El paso dado por el gobierno franquista era expresión del creciente peso del sector falangista. Frente al 'decadente' sistema parlamentario, que había abocado a España a una sucesión de desastres y a una situación de sumisión en el orden internacional, la España renovada del 18 de Julio buscaba elevar la condición de la Patria, en un onírico entroncamiento con los Reyes Católicos y el Imperio. Con la entrada en la guerra se esperaba recuperar una posición de privilegio en Europa y una buena parte de las posesiones coloniales francesas, al tiempo que en Hispanoamérica se venía buscando una hegemonía ideológica y cultural capaz de hacer frente a la influencia norteamericana y liberal.
 
A la altura de 1940, Hitler quería que España entrara en la guerra, pero no estaba dispuesto a pagar el precio que Franco exigía. A partir de ese momento el régimen vivió bajo la doble amenaza de una invasión germana o aliada y sometido a presiones económicas que trataban de orientar su política. Los generales, en su mayoría contrarios a la entrada en la guerra, pedían un cambio de rumbo, que se fue haciendo más evidente tras la caída de Serrano Suñer pero que no logró desvincular al Régimen del Eje (10).
 
España perdió la guerra. A lo largo de 1945 distintos pronunciamientos de la Conferencia de San Francisco, el gobierno norteamericano, el gobierno británico y de los tres grandes en la cumbre de Potsdam establecieron que las relaciones con España quedarían limitadas y su entrada en la Organización de Naciones Unidas pospuesta hasta que el régimen del general Franco desapareciera, por el papel jugado por las potencias nazi-fascista en su establecimiento y por su colaboración con éstas durante el conflicto bélico. Se iniciaba así el aislamiento de España, que tendría su momento álgido en diciembre de 1946, con la aprobación de una resolución por la que Naciones Unidas recomendaba a sus miembros la retirada de embajadores. Era el resultado de las presiones de la Unión Soviética, los gobiernos de la Europa ocupada por el Ejército Rojo y los partidos de izquierda de Europa occidental.
 
Franco tuvo la inteligencia de comprender que el acuerdo entre norteamericanos y soviéticos no se podría mantener por mucho tiempo, y que entonces el férreo anticomunismo de su régimen se cotizaría al alza en el mercado estratégico. Mientras tanto concentró su labor en dos regiones esenciales para la diplomacia española: el Mundo Árabe y Latinoamérica.
 
El Magreb y su prolongación natural, el Mundo Árabe, recuperaban u obtenían su independencia en estas fechas. Apoyándose en los lazos históricos, en la denuncia de violación del principio de no intervención en asuntos internos de un estado soberano, al que eran muy sensibles por su propia historia y por su debilidad, y, sobre todo, al no reconocimiento del estado de Israel, Franco logró una importante conjunción a su favor en Naciones Unidas. Sin embargo, este apoyo descansaba en bases poco firmes. España era una potencia colonial y el respaldo en Naciones Unidas no podía suponer la aceptación de esa realidad. Franco parecía creer que sus buenas relaciones con los estados árabes y una actitud permisiva hacia los dirigentes nacionalistas marroquíes serían suficiente garantía para asegurar la presencia de España en el Protectorado. El error se hizo evidente cuando Francia optó por poner fin a su Protectorado, obligando a España a un rápido y humillante abandono. Posteriores crisis como la Guerra de Ifni o la Marcha Verde pondría de manifiesto los frágiles cimientos sobre los que el Régimen había edificado su política en la región (11).

[Datos registrados]

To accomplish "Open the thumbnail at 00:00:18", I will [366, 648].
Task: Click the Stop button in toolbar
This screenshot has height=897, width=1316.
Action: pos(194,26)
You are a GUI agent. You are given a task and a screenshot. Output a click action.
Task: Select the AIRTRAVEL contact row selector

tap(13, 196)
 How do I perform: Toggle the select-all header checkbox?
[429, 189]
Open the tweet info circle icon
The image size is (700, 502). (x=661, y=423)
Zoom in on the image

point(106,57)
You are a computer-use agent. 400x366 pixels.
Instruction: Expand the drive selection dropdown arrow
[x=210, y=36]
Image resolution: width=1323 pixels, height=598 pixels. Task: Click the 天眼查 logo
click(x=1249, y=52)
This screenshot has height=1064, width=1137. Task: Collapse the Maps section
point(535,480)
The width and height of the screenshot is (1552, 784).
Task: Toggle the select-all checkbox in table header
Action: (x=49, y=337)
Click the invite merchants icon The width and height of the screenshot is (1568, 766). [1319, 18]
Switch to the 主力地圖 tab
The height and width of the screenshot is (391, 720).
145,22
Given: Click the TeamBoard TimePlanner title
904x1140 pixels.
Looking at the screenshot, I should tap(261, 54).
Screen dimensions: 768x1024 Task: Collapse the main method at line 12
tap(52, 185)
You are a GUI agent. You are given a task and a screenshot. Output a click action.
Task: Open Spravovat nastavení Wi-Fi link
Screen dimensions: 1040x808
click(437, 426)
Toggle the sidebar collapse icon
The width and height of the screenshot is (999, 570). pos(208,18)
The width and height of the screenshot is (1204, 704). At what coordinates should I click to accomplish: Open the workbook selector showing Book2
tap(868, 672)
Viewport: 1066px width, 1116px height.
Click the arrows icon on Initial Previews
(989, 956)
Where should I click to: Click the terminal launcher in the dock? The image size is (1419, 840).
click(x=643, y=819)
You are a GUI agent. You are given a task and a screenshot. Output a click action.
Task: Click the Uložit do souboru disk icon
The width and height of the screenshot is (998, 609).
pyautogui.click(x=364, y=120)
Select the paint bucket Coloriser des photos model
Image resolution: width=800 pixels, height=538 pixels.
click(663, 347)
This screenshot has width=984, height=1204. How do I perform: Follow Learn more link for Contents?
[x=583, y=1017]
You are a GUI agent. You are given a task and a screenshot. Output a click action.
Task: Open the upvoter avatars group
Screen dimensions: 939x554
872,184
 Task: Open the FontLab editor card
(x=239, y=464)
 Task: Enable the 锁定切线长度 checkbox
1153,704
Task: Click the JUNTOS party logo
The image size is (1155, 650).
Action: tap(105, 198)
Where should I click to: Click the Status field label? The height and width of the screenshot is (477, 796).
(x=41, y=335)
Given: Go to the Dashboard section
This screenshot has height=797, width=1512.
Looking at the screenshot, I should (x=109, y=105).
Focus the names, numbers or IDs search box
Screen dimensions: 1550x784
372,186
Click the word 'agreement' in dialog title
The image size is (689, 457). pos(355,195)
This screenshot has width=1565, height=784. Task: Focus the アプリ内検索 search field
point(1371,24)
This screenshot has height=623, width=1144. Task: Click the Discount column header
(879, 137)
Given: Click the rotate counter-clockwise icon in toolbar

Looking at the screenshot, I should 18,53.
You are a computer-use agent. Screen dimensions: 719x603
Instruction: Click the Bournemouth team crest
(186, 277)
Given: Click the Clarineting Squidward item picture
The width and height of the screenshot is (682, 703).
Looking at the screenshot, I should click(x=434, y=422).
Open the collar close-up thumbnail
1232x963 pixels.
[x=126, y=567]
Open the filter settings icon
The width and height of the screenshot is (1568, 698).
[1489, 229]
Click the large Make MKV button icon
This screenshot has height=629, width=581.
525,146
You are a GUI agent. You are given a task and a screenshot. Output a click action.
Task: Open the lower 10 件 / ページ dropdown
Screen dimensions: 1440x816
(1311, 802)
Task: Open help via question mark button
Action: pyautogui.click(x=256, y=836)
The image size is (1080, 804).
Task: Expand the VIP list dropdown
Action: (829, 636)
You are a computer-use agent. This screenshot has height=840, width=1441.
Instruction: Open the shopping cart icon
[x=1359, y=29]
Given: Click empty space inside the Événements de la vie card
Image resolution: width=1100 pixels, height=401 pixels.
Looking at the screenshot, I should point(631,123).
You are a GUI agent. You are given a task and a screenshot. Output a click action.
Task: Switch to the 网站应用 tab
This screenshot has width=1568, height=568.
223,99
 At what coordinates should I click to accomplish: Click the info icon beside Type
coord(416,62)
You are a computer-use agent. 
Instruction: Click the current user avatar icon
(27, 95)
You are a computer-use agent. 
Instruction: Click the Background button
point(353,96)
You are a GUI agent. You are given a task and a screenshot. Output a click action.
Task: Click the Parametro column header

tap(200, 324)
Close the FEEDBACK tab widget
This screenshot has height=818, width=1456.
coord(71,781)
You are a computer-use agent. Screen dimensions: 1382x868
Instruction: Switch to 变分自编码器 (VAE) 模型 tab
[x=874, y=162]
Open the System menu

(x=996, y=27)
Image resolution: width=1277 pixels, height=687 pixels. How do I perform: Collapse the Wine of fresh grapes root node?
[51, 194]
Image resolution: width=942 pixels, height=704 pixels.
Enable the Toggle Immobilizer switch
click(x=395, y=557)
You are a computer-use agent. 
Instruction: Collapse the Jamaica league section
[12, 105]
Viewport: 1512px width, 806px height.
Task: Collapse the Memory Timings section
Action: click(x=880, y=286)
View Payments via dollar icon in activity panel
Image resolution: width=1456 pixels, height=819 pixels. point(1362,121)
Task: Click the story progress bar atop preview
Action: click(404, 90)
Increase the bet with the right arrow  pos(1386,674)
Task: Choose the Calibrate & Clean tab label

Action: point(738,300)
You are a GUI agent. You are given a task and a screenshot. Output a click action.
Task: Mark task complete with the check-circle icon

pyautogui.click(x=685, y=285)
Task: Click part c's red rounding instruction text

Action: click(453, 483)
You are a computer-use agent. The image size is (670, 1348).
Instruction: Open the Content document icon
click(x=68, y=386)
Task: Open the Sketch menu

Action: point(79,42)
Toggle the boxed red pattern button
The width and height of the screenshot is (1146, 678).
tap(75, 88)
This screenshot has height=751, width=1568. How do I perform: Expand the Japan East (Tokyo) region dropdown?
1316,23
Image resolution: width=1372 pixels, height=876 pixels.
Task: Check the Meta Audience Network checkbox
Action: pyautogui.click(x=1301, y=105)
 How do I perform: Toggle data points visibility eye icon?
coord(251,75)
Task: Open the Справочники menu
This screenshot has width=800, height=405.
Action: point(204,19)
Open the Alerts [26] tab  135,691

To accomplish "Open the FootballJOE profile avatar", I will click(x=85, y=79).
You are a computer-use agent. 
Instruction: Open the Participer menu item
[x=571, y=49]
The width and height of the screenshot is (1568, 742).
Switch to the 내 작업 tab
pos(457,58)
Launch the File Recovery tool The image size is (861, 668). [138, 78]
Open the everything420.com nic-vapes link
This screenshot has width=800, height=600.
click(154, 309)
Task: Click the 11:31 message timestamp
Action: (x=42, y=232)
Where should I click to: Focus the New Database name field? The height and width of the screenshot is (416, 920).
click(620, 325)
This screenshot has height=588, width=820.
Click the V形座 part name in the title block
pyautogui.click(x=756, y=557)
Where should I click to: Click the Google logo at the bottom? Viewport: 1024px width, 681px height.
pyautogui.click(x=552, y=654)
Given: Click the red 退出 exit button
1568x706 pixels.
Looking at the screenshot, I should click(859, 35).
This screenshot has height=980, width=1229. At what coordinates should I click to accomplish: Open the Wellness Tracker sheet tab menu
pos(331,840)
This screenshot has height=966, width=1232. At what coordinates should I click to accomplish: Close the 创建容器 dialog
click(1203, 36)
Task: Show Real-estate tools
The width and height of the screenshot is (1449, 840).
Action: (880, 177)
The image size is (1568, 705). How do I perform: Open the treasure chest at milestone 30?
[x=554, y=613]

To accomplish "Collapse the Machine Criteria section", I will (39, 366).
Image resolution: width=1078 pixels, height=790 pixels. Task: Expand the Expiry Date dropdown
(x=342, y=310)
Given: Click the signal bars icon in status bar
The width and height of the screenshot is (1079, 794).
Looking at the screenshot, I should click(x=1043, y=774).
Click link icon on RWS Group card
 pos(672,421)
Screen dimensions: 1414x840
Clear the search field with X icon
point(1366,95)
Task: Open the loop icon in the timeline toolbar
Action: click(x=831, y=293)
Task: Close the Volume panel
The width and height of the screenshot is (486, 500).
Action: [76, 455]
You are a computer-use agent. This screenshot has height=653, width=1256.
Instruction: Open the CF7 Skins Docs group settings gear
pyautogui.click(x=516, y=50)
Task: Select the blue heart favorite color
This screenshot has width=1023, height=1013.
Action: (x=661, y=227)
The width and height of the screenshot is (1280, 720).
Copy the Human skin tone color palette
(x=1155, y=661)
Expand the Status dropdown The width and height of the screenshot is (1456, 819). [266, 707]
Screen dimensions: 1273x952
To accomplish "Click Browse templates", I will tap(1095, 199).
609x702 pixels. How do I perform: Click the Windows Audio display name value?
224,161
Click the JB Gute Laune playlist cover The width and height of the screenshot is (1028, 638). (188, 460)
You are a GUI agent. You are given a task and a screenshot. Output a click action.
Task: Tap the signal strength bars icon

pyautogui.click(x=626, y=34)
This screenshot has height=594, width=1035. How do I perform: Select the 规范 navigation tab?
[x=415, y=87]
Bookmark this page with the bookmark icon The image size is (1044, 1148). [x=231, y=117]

» Consigna: Indique si cada afirmación coincide con el texto sobre la política exterior franquista, respondiendo sí o no y citando literalmente las palabras que lo deciden: 1. Hitler estaba dispuesto a pagar el precio que Franco exigía. 2. En diciembre de 1946, Naciones Unidas recomendó a sus miembros retirar a sus embajadores. 3. La mayoría de los generales era partidaria de entrar en la guerra. Los registros no tienen relación alguna con el texto.

» Respuesta:
1. No: «no estaba dispuesto a pagar el precio que Franco exigía».
2. Sí: «una resolución por la que Naciones Unidas recomendaba a sus miembros la retirada de embajadores».
3. No: «Los generales, en su mayoría contrarios a la entrada en la guerra».